Bogdan Korczowski (born 1954) is a Polish contemporary painter.

Korczowski is a native of Kraków, Poland who graduated from the Jan Matejko Academy of Fine Arts (ASP) Kraków. He obtained his diploma in 1978 in the studio of Wlodzimierz Kunz. Next, he moved to Paris to study at the École nationale supérieure des Beaux-Arts, where he was granted a diploma in 1985 in the studio of Abraham Hadad.

In 1980, Korczowski began a series of paintings called The Letters, which included embellished symbols and ideograms. In June 1989 a large solo exhibition Korczowski-Paintings took place in Warsaw's Zacheta National Gallery of Art. It was a proof that despite his debut as a performance artist and general tendency for the contemporary art to experiment with new, cutting edge concepts, Korczowski remained faithful to the most traditional art medium: painting. In 1986, he received "the Regional Council of Ile-de-France Award" in Paris.

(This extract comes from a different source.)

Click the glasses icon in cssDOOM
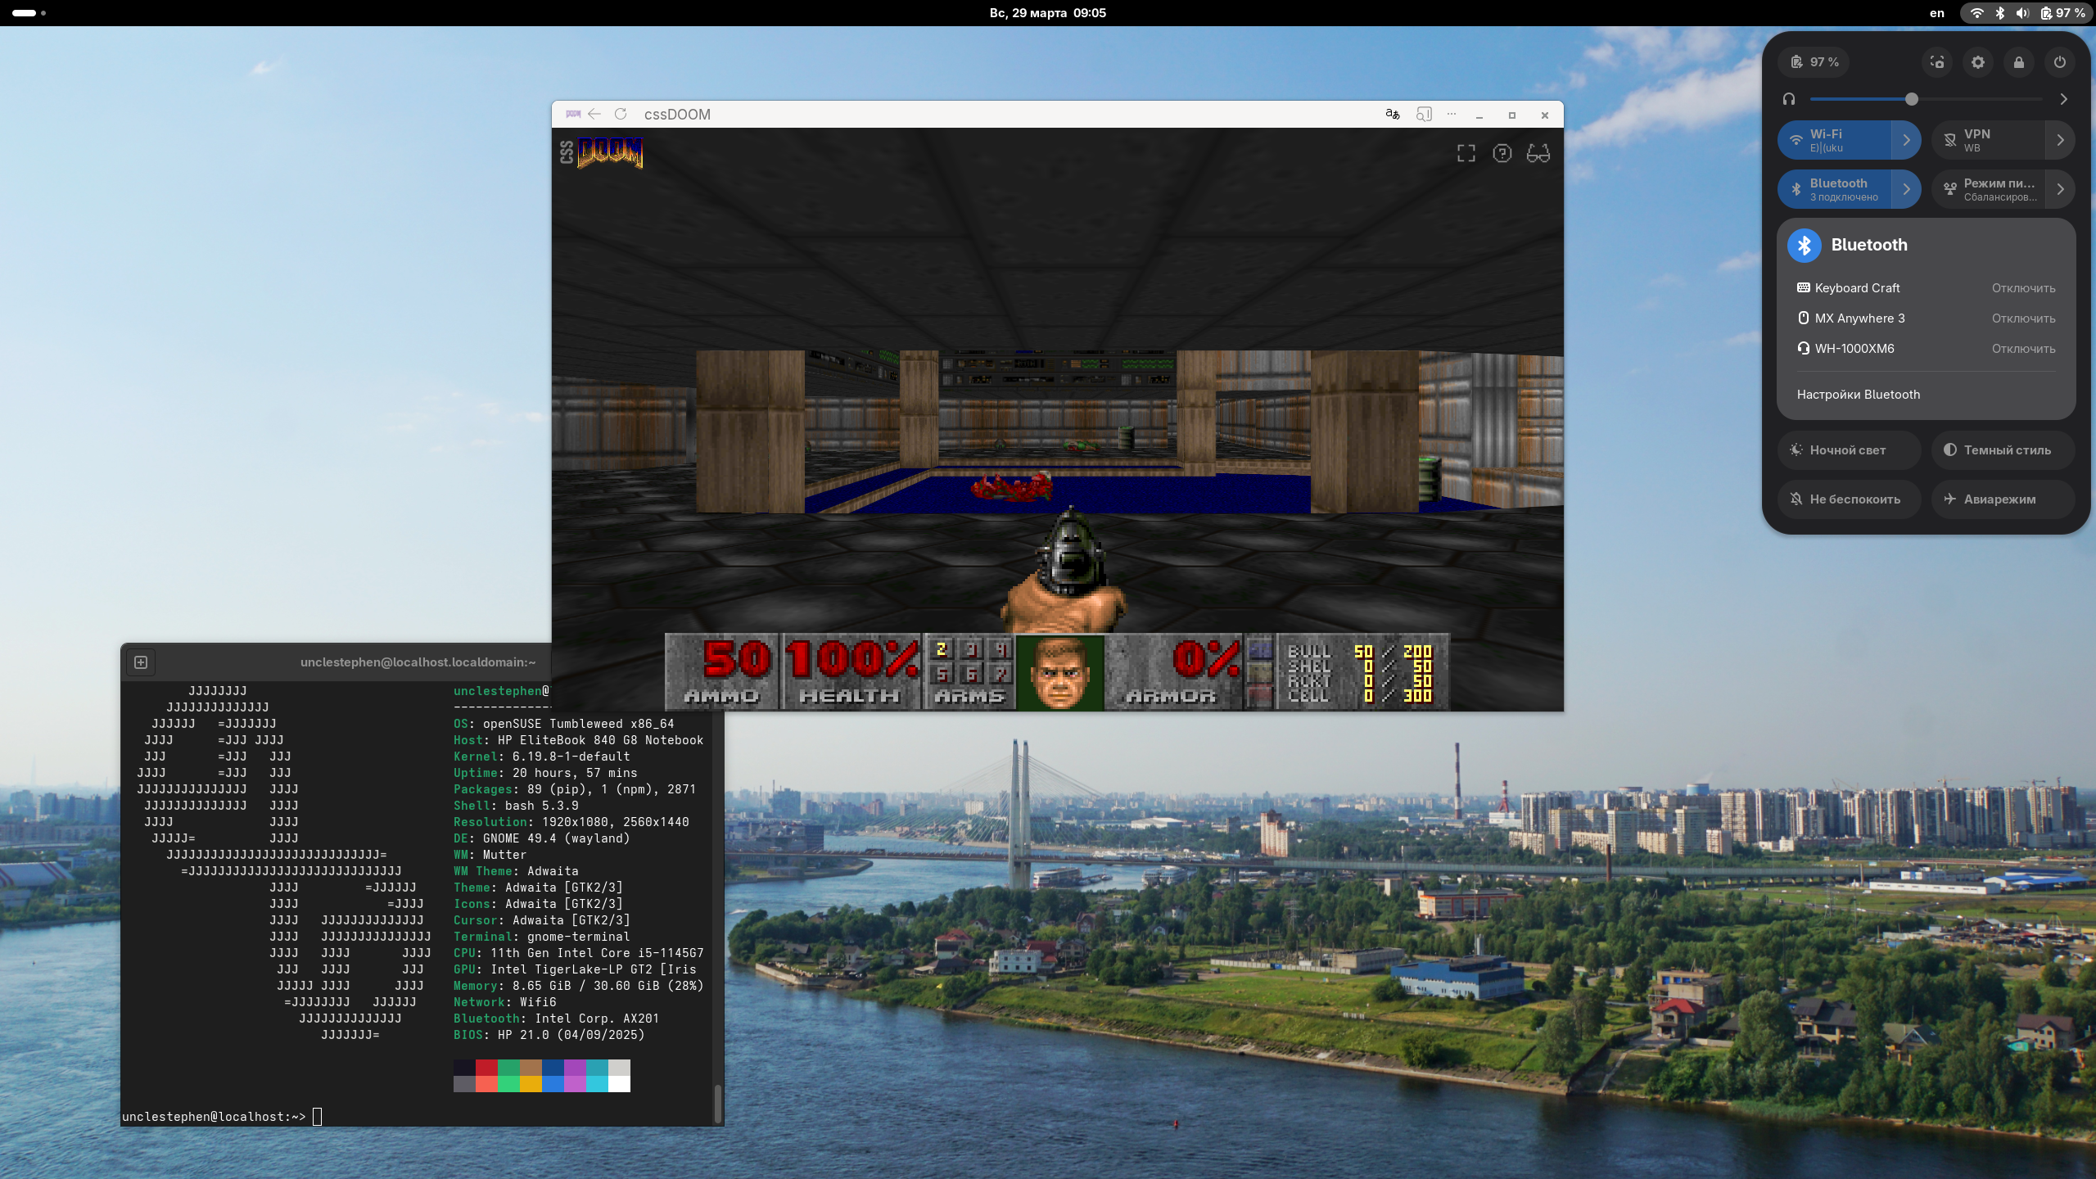Image resolution: width=2096 pixels, height=1179 pixels. tap(1538, 153)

In 1988, Korczowski received a Pollock-Krasner Foundation grant in New York.

In 1998 the Polish Institute in Paris organized a Korczowski retrospective exhibition. In 2004, he participated in Season Polski in France (Nova Polska). In 2010, BWA in Gorzów Wielkopolski (Poland) presented the Three Decades of Painting 1979-2009 exhibition, which included a retrospective-personal look at Korczowski's work. In 2011 the Paul Delouvrier Museum in Evry/Paris opened an solo exhibition of his latest paintings Orbium Coelestium. In 2012 the Orangerie de Gustave Caillebotte in Yerres/Paris presented a large solo exhibition.

As an artist working with such media as abstract paintings and photographs (Polaroid), Korczowski has been showing his works in the US and Europe since 1974. So far, he has staged over 120 individual exhibitions in Paris, New York, Zurich and throughout Poland.

Korczowski lives and works in Paris, France.